14.45h: Gary Cokins, CPIM
Supply Chain Profitability and Cost Management – Promises and Perils
Logistics and supply chain managers have increasingly realized that the greatest potential to create financial value lies not within a single firm but across all the trading partner enterprises comprising a supply chain, particularly at the interface between trading partners. At the boundaries of their firm – with their suppliers and customers – is where companies can identify mutually beneficial cost savings initiatives plus new and greater opportunities to reduce costs from core processes and to provide higher service levels to their customers.

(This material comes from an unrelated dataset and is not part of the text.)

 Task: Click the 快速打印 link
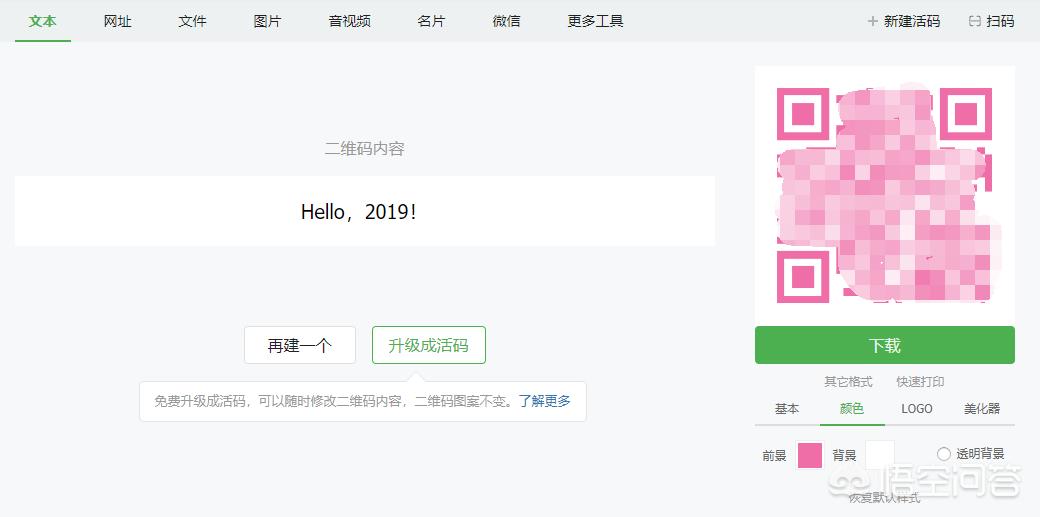point(920,382)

Supply chain profitability and cost measurement has been frequently identified as a source of value creation and competitiveness. It involves the collection, expense assignment, and analysis of profit margins and cost information across all of the work activities comprising a supply chain for the purpose of identifying opportunities to obtain a competitive advantage through a combination of reduced costs or improved performance. Although managerial accounting practices and systems exist, few companies have completed the journey of inter-organizational supply chain profit management.
Gary Cokins is an internationally recognized expert, speaker, and author in advanced cost management and performance improvement systems. He is a Principal in Business Consulting involved with analytics and enterprise performance and risk management solutions with SAS, a leading provider of enterprise performance management and business analytics software headquartered in Cary, North Carolina. Gary received a BS degree with honors in Industrial Engineering/Operations Research from Cornell University in 1971. He received his MBA from Northwestern University’s Kellogg School of Management in 1974.
Gary began his career as a strategic planner with FMC’s Link-Belt Division and then served as Financial Controller and Operations Manager. In 1981 Gary began his management consulting career first with Deloitte Consulting. Next with KPMG, Gary was trained on ABC by Harvard Business School Professors Robert S. Kaplan and Robin Cooper. Prior to joining SAS, Gary headed the National Cost Management Consulting Services for Electronic Data Systems (EDS).
Mr. Cokins participates and serves on committees including: The AICPA, CAM-I, APICS, the American Association of Accountants (AAA), the International Federation of Accountants (IFAC), the Supply Chain Council, and the Institute of Management Accountants (IMA).
Mr. Cokins serves on board of advisors and regularly posts articles for www.kpilibrary.com , www.smartdatacollective.com , http://bigfatfinanceblog.com/ , www.information-management.com , www.iianalytics.com , and www.informs.org .
He serves with Professor Robert S. Kaplan on the International Monetary Fund’s activity-based costing advisory panel.
15.30h Networking break
15.45h. Wim Wuyts, Head of Tax, Bekaert
A tax efficient supply chain.
A tax-efficient supply chain is one that integrates tax considerations into the company’s overall business and operational planning. Together, these strategies result in increased savings. Tax-efficient supply chain planning typically involves centralizing one or more business activities.
This will be illustrated with a business case he implemented in the past.
Wim Wuyts is a seasoned professional in the international fiscal world. He has more than 15 years of international experience, leading global tax organizations and heading up major corporate reorganization programs.
Wim is heading up the tax function at the Bekaert Group and prior to working for Bekaert he has been working with other leading corporations in the world such as Arthur Andersen, Levi Strauss & Co, Baxter Inc and the Agfa-Gevaert Group. Wim studied in Brussels (EHSAL and ICHEC) and Paris (Sorbonne and INSEAD).
Wim has recently been appointed Chairman of the Tax Committee of the VBO-FEB. He also created in 2004 the (Belgian) Tax Think Tank. Wim is a frequently asked public speaker on international taxation, general tax management and coaching.